═════ Input for this task

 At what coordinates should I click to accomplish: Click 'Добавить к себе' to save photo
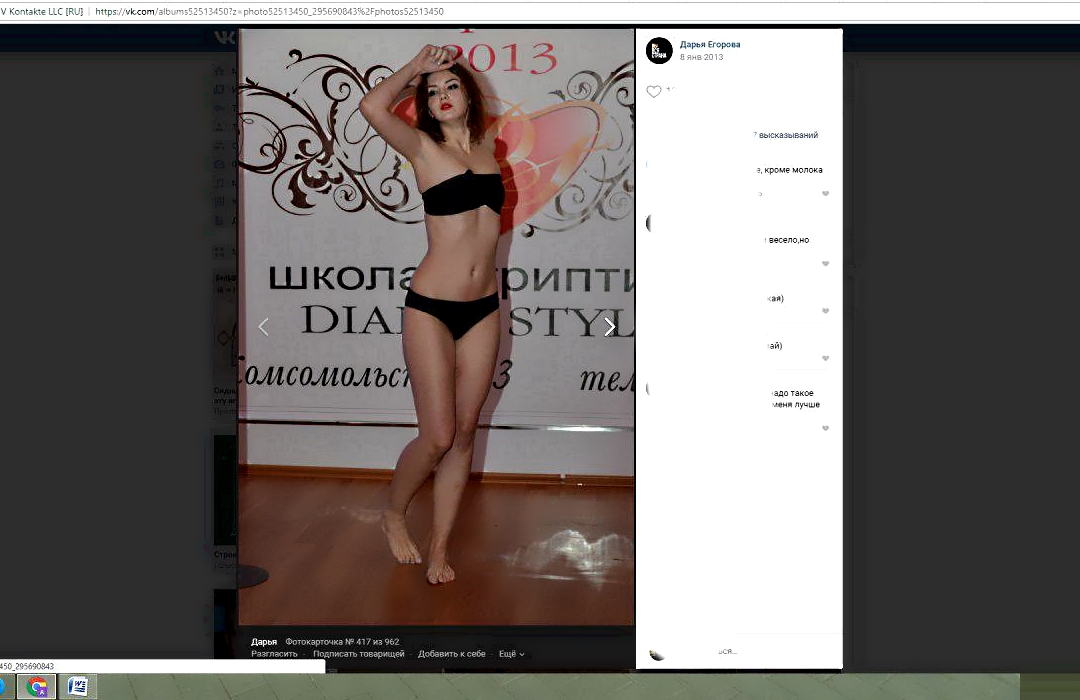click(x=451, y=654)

══════════
═════ Input for this task

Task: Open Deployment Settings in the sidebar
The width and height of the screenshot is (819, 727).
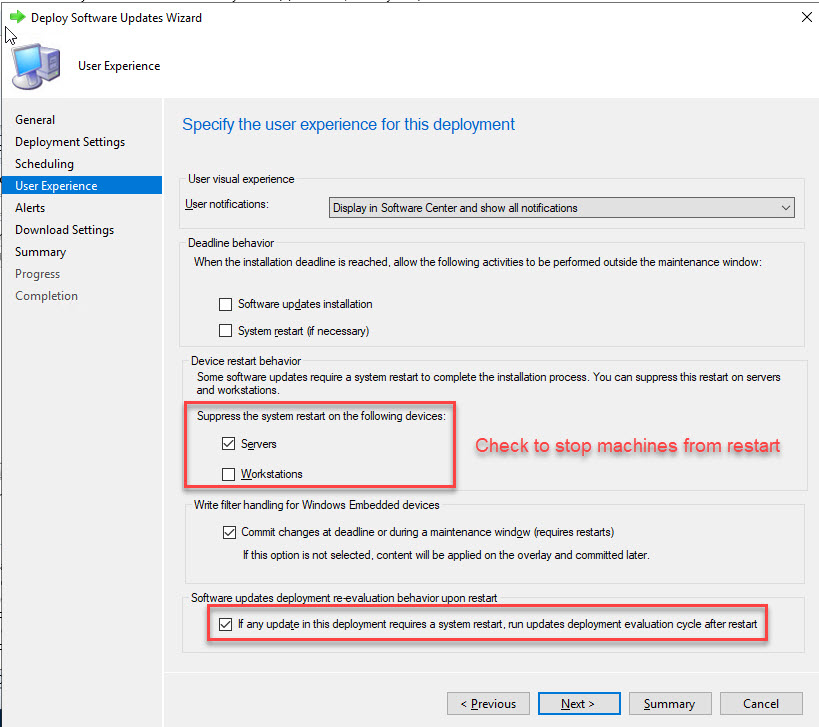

══════════
═════ Input for this task

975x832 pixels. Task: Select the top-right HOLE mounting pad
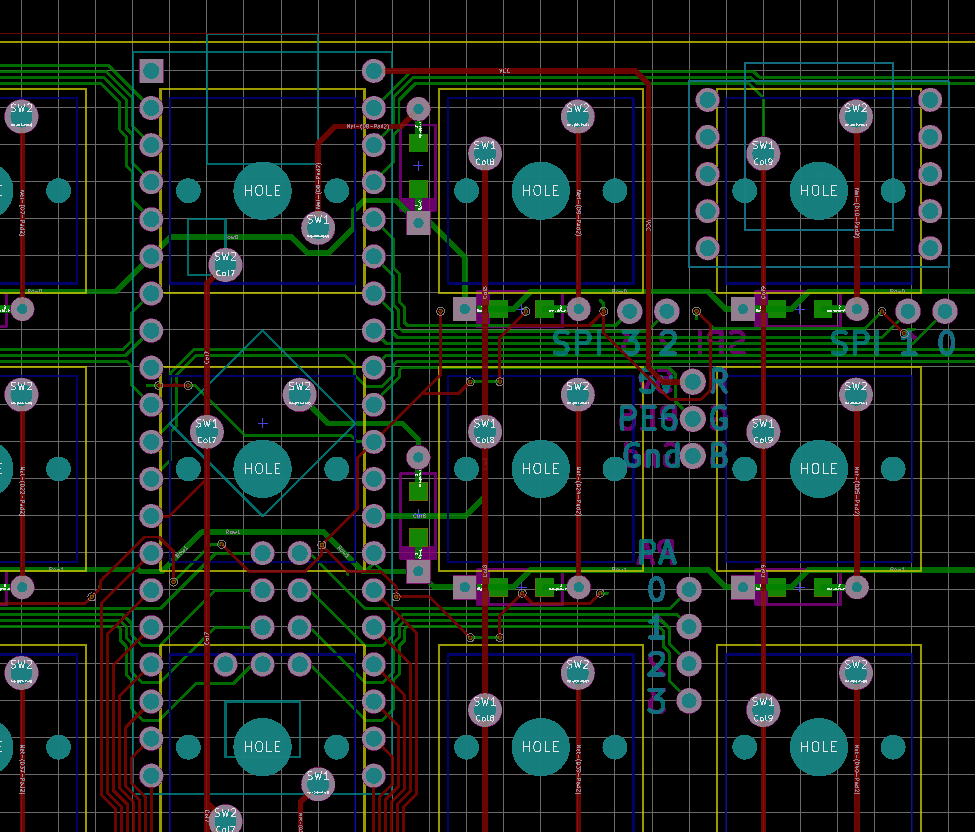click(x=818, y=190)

══════════

== Action item ==
Write down again, exactly as given, only the lines above that fall from the line with "Task: Open Deployment Settings in the sidebar" to the line with "The width and", inclusive.

== Output of the task ==
Task: Open Deployment Settings in the sidebar
The width and height of the screenshot is (819, 727).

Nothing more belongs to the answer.